Text segment:
————
NSF BioXFEL STC Postdoctoral Research Award granted to Benjamin Stauch and Ahmad Hosseinizadeh

The BioXFEL Center is proud to announce the recipients of the Postdoctoral Research Award, Benjamin Stauch and Ahmad Hosseinizadeh. Dr. Stauch is a Postdoctoral Research Associate in the group of Prof. Vadim Cherezov at the Bridge Institute of the University of Southern California in Los Angeles. He received his Master’s degree in Bioinformatics from the University of Frankfurt (Germany) in 2007 and carried out his doctoral research within the EMBL International Ph.D. Programme at EMBL Heidelberg (Germany) and the University of Cambridge (UK) where he obtained a Ph.D. in Biology in 2013.

He joined the lab of Prof. Cherezov as an EMBO Long-Term Postdoctoral Fellow in 2014 and investigates the structure and dynamics of G protein-coupled receptors (GPCRs), transmembrane proteins that are an especially important class of drug targets. His training in NMR spectroscopy, molecular modeling, and X-ray crystallography have shaped his interest in time-resolved crystallography using XFELs to study GPCR activation. By designing photo-switchable, specific small molecule binders for GPCRs, Dr. Stauch hopes to probe receptor plasticity and protein conformational response upon ligand binding in a native-like lipidic environment.
————
Dataset extract:
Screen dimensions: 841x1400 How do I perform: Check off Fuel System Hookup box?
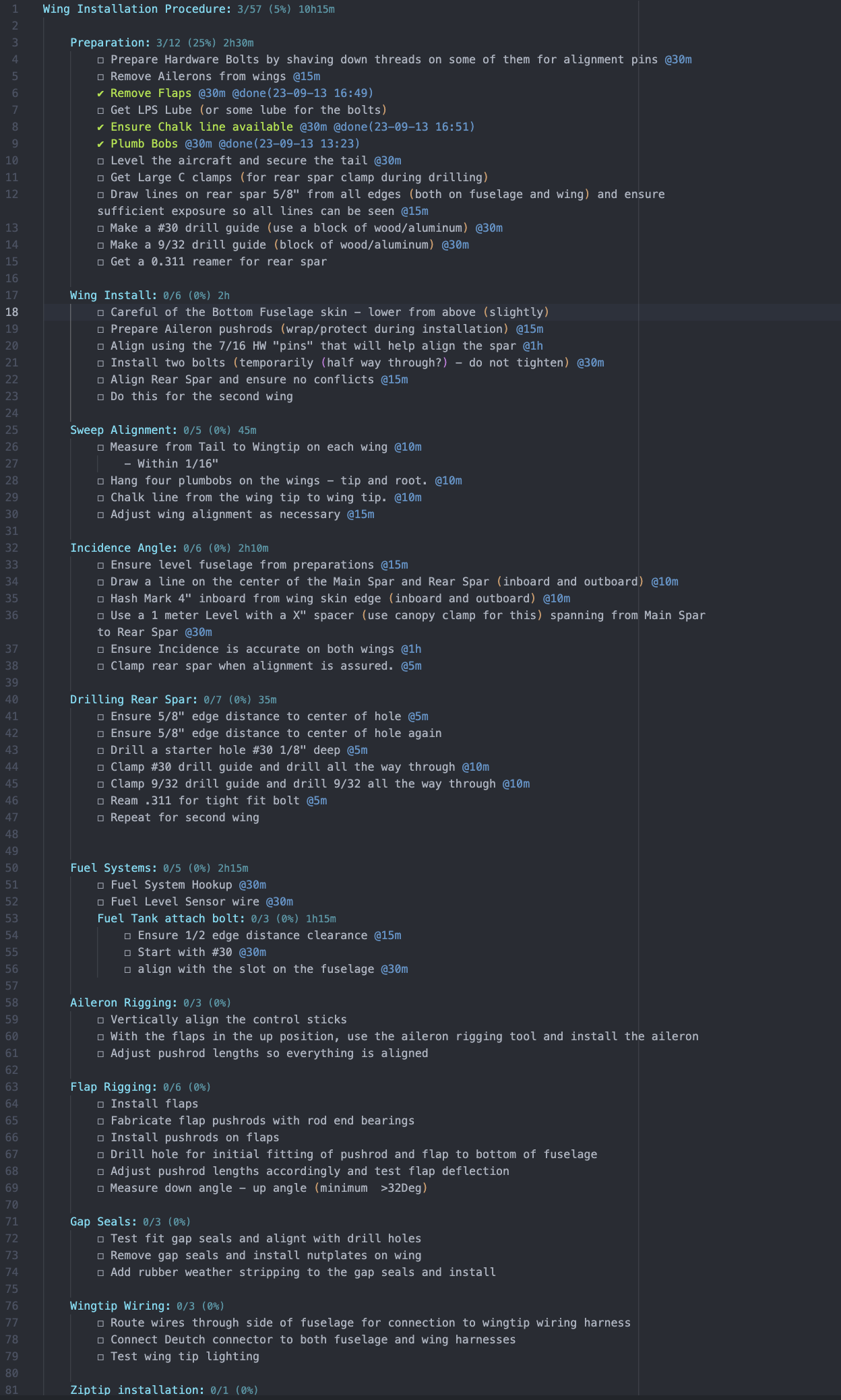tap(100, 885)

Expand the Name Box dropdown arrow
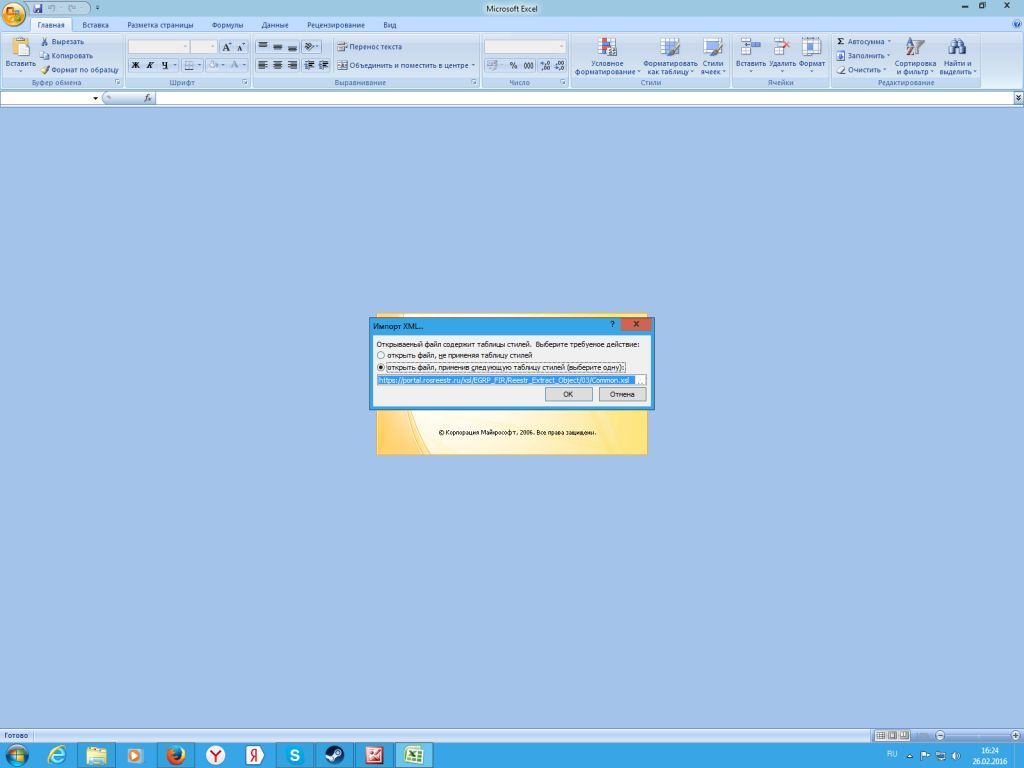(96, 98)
————
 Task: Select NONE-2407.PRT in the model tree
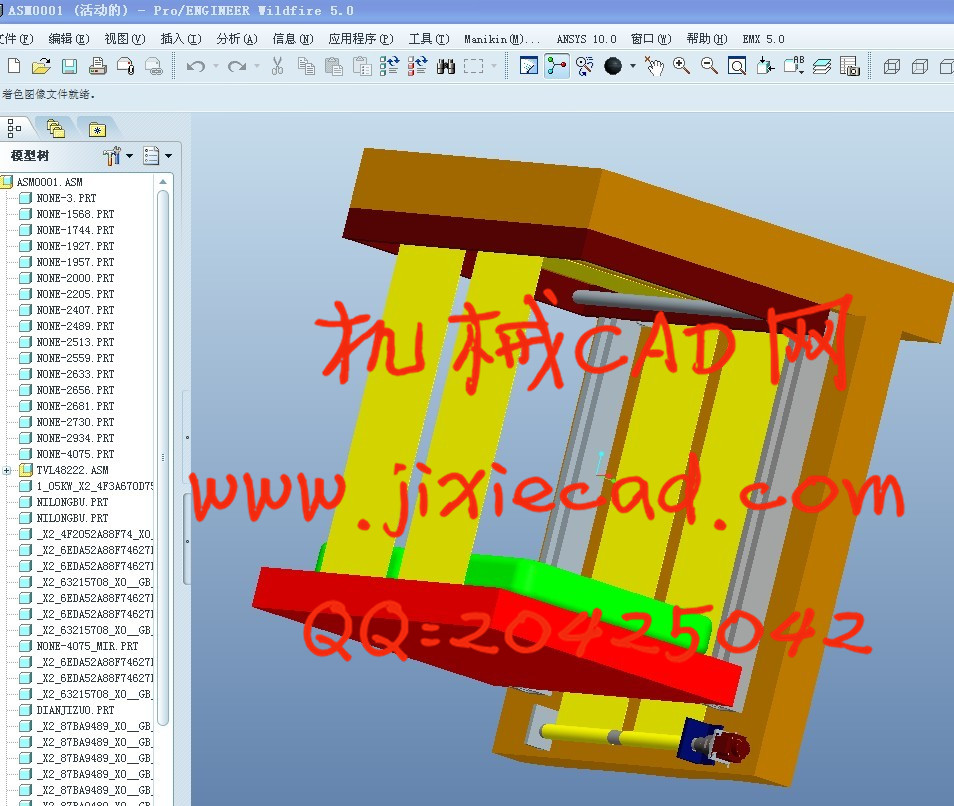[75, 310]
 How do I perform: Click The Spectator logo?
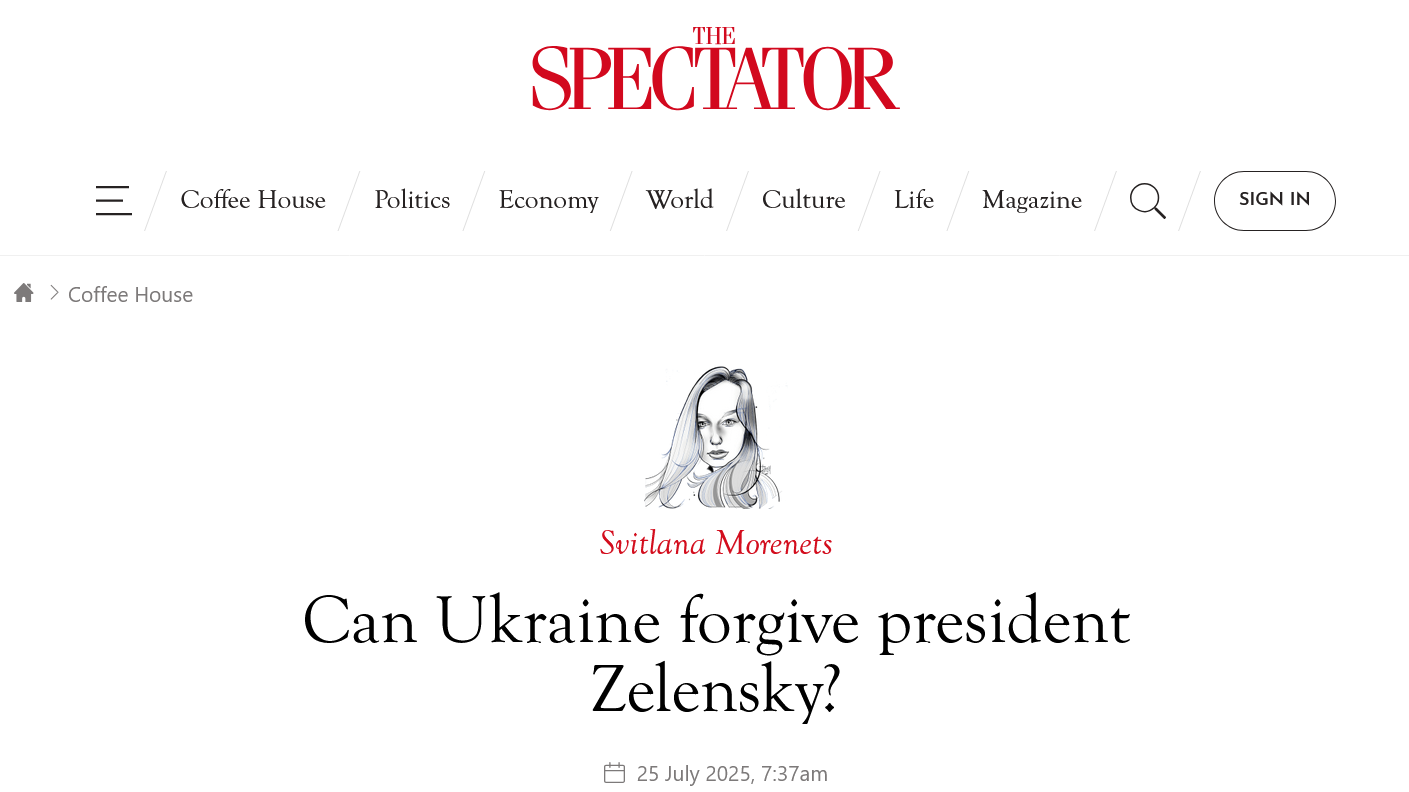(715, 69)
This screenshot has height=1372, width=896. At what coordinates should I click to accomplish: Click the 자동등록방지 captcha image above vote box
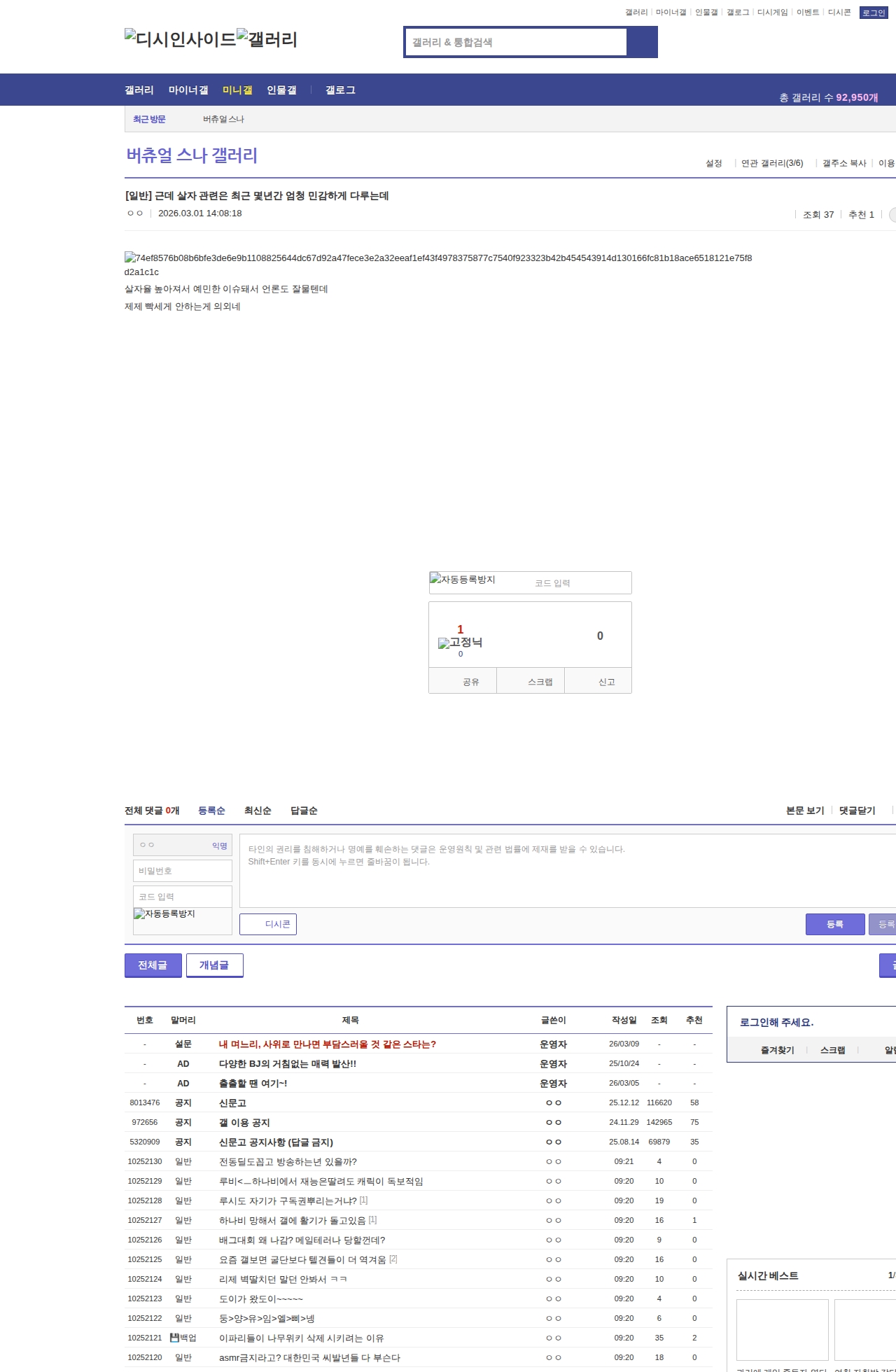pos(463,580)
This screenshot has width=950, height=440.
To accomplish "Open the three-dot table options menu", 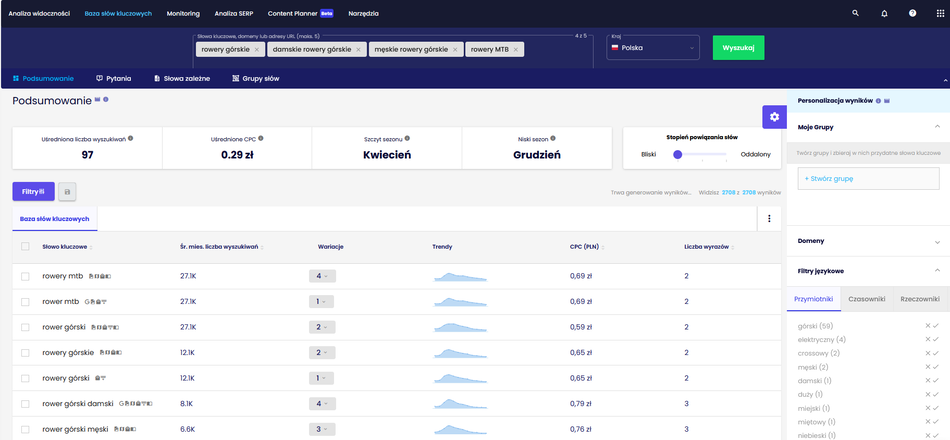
————
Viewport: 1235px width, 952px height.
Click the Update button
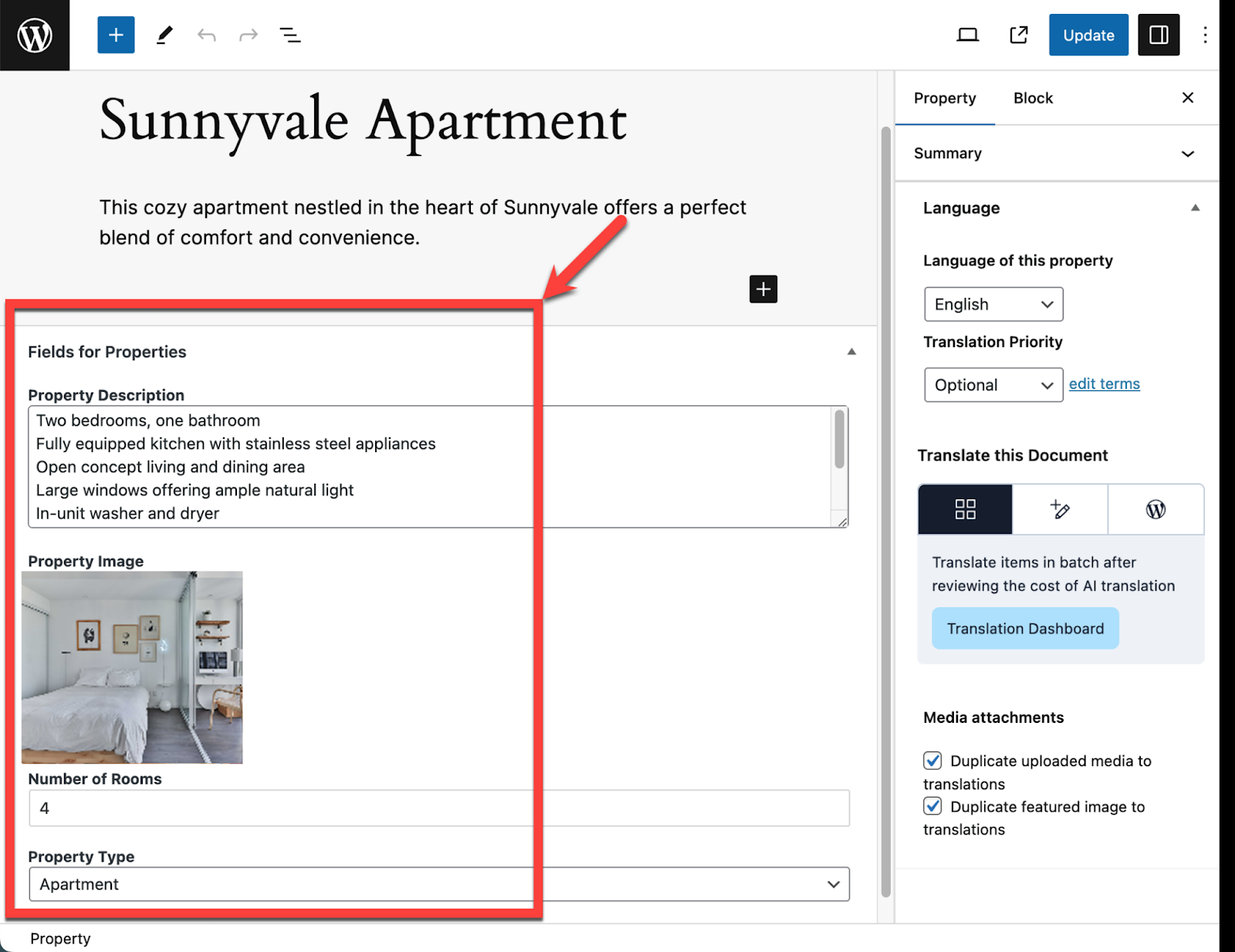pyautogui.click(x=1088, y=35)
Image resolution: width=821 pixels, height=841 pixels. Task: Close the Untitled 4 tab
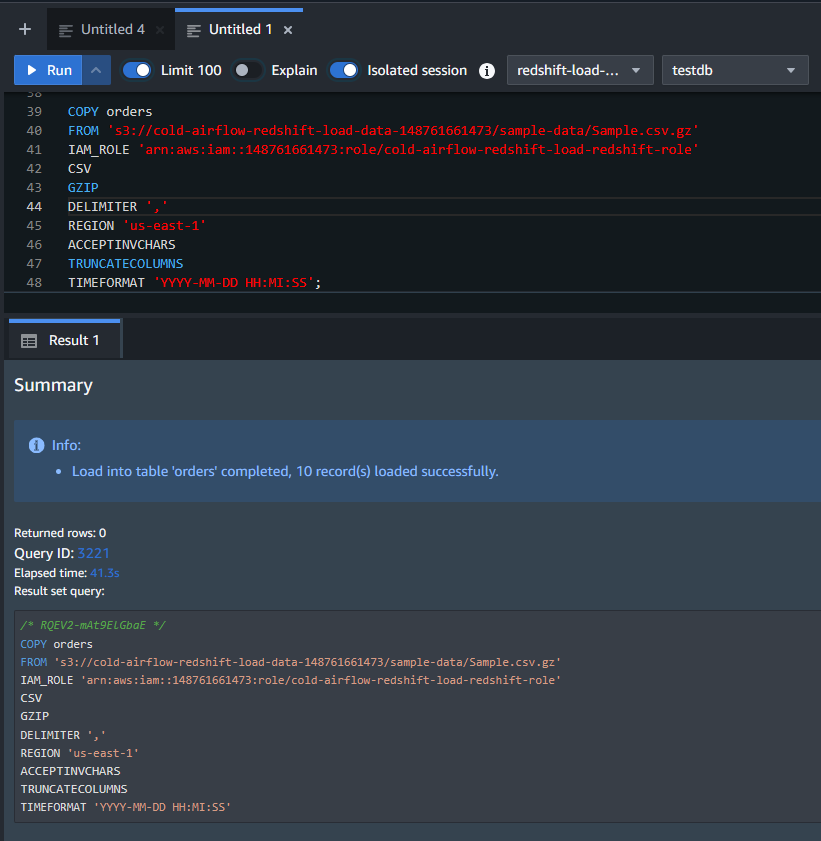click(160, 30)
————
Exercise directions:
Write the next part of the BioXFEL postdoctoral award announcement, starting after its final sentence.

Result for this exercise:
Dr. Hosseinizadeh received a master’s degree in physics from Institute for Advanced Studies in Basic Sciences (Iran), before receiving his PhD in physics from Laval University (Canada). He currently works as a research scientist in the area of structural biophysics with X-ray diffraction at the University of Wisconsin. His work experience includes, development of machine-learning approaches capable of extracting structural and dynamical information of biological entities from large collections of data with overwhelming noise. Employing advanced machine-learning algorithms for classification and interpretation of complex experimental and simulation data, development of artifact and noise recognition and removal techniques for experimental data. His primary research plan is to work in the area of BioXFEL physics to address challenges using advanced algorithmic tools including those with which he has conducted previous research (e.g., manifold embedding, statistical methods, as well as linear and non-linear SVD techniques).